The BID Initiative Story
“This is what BID has convinced me of—for us to be successful in the long run, the technology can only take you so far. Once having demonstrated this is actually possible, it’s about promoting data use and getting buy-in from all key stakeholders until it firmly takes root.”
Matt Berg, the CEO of Ona, a Nairobi- and Vermont-based technology company, remembers one of the first immunization clinics he witnessed in Livingstone, Zambia. As a long queue of patients waited to be vaccinated, three health workers and one community health volunteer busied themselves with that day’s work. The community health volunteer weighed children, placing infants into a hanging canvas scale. Two nurses sat at a desk, immunization-related papers fanned out before them. As one pored over a paper registry, the other recorded data on a tally sheet and updated the child’s immunization card. A third nurse administered vaccines inside the clinic.
Matt couldn’t help but wonder what could be done to allow the small cadre of health workers to spend more time with patients, instead of administrative tasks. A more streamlined immunization process would make for shorter wait times and a more meaningful exchange between patients and nurses, and it would free up the workers’ time for other critical clinic tasks.
The fifth child: Closing the immunization gap
Despite global progress, one in five children worldwide still lacks access to lifesaving vaccines. The missing “fifth child” refers to the hardest-to-reach children in these communities, an estimated 20 percent of children globally, that health systems are chronically missing. Digital systems are increasingly seen as a solution to help locate and immunize these vulnerable children.
Matt had been working in mHealth for much of his adult career when the BID Initiative approached him in late 2016 with a request about what it would take to develop a digital platform for immunization. The BID Initiative was already partnering with developers on an electronic immunization register (EIR) based on the generic DHIS2 platform, but there were serious questions as to whether it could be secured, adapted, and scaled nationally.
Recognizing the importance of a rapid, iterative software development process, and the need to minimize costs and expedite timelines, BID turned to Ona with the Ministry of Health’s requirements. Since 2014, Ona had been developing a platform called OpenSRP. Its modular design can be adapted to different country needs and settings and a variety of health areas, including immunization. Though Ona had worked in other countries, including Pakistan, Indonesia, and Bangladesh, Zambia presented an opportunity to achieve much larger geographic and health worker coverage.
“BID has been catalytic for us,” explains Matt. “It gave us the chance to showcase OpenSRP’s potential, which is the culmination of years of blood, sweat, and tears.”
The Zambia Electronic Immunization Register (ZEIR), as it would come to be known, presented a break from many of the existing generic platforms that apply a one-size-fits-all approach to data collection.

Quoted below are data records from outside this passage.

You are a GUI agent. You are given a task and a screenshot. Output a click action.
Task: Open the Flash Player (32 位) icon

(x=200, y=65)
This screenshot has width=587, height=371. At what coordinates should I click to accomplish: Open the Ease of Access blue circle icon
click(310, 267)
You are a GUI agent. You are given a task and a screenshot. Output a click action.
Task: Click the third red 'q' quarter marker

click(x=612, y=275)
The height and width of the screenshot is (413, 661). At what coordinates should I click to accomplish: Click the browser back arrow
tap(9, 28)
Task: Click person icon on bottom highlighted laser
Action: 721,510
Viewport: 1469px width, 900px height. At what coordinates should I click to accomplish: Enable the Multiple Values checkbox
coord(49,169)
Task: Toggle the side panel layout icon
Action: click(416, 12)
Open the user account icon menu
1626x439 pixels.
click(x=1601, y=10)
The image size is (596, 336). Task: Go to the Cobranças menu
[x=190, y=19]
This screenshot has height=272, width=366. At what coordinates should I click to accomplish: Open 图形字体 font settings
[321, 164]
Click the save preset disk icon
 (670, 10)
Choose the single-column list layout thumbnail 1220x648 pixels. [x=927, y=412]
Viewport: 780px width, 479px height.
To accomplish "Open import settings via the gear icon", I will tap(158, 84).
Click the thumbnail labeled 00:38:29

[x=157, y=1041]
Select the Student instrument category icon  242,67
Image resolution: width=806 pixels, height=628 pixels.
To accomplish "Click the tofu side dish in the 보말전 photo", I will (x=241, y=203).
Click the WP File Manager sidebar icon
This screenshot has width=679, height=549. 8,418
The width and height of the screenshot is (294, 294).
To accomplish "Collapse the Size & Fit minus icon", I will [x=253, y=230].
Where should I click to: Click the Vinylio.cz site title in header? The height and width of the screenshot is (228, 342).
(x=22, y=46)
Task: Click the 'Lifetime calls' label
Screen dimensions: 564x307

“We evaluated the mHealth space closely and it’s our firm belief we will always have to compromise on user experience if we make something generic,” he says. “By generic, I mean a form-based app that you can use for immunization, antenatal care, or any other health workflow. We figured that a lot of kids get immunized each year, so why not give health workers an interface optimized for immunizing children.”
Matt added, “We have also seen great value in the approach of creating a very standardized app, in that it makes it easier to build a global community of practice around it. The ability to compare notes between teams running the same app in Bangladesh and Zambia has been invaluable.”
A user-centered approach
To design a system that was truly functional, Ona convened a series of design workshops. Using interactive prototypes, they asked health workers to define the basic system requirements. They also studied the daily routine of health workers under the current paper system. Witnessing scenes like the one described above, where multiple nurses were assigned to various tasks of vaccinating children, helped inform a series of use cases, or scenarios, in which health workers were likely to interact with the system. In doing so, Ona was able to design ZEIR for multiple contexts. These findings led Ona to get rid of data entry forms whenever possible, giving the immunization interface its unique look and feel.
Of course, ZEIR has not been without its challenges. When Ona first began work on ZEIR, it had just two weeks to translate system requirements into visual designs and workflows. Ona had a similarly aggressive timeline to develop and pilot the system before broader rollout.
Matt cautions that while ZEIR has been largely triumphant, the real test lies ahead. ZEIR was designed for national scale-up and its success depends on the government’s ability to secure sustainable training mechanisms, funding sources, and health worker buy-in.
“This is what BID has convinced me of—for us to be successful in the long run, the technology can only take you so far,” says Matt. “Once having demonstrated this is actually possible, it’s about promoting data use and getting buy-in from all key stakeholders until it firmly takes root.”